Stochastic Compressible Euler Equations with Frictional Damping: Existence of $L^\infty$ Martingale Solutions and Asymptotic Porous Medium-Like Behavior
Rongyi Dai, Jeffrey Kuan, Krutika Tawri, Sunčica Čanić, Konstantina Trivisa
Abstract
We study the one-dimensional isentropic compressible Euler equations with linear (frictional) damping, subject to multiplicative, white-in-time stochastic forcing. The system is posed on a bounded interval with $L^\infty$ initial data and Dirichlet boundary conditions imposed on the momentum. We establish the global-in-time existence of $L^\infty$ martingale solutions that satisfy an appropriate entropy inequality. Then, we analyze the long-time behavior of these solutions and show that, under suitable assumptions on the noise, they converge almost surely and exponentially fast to a constant steady state of the system. The limiting density is well-approximated by the asymptotic solution of the deterministic porous medium equation, while the momentum exhibits the asymptotic behavior predicted by Darcy's law.
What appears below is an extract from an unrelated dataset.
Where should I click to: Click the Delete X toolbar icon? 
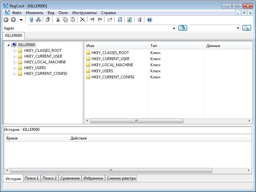[83, 20]
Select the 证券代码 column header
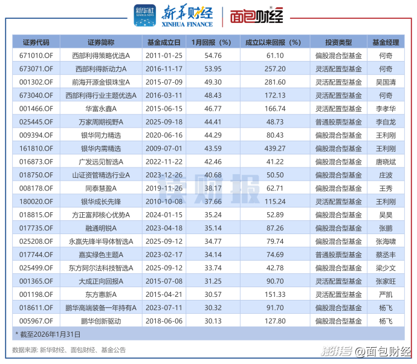Screen dimensions: 417x364 point(36,42)

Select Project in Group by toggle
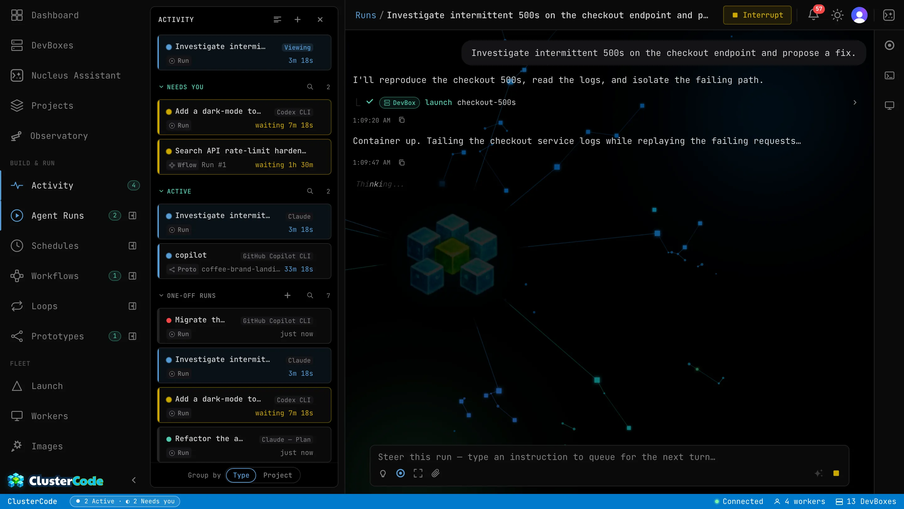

The analysis in the stochastic setting is delicate, as temporal white-noise perturbations can significantly influence the long-time statistics of the solution. Our approach hinges on deriving sharp moment estimates for the entropy, which enable us to quantify and ultimately prove the decay of stochastic effects. To the best of our knowledge, this work provides the first rigorous pathwise convergence result for the long-time behavior of solutions to the stochastic isentropic compressible Euler equations with linear damping.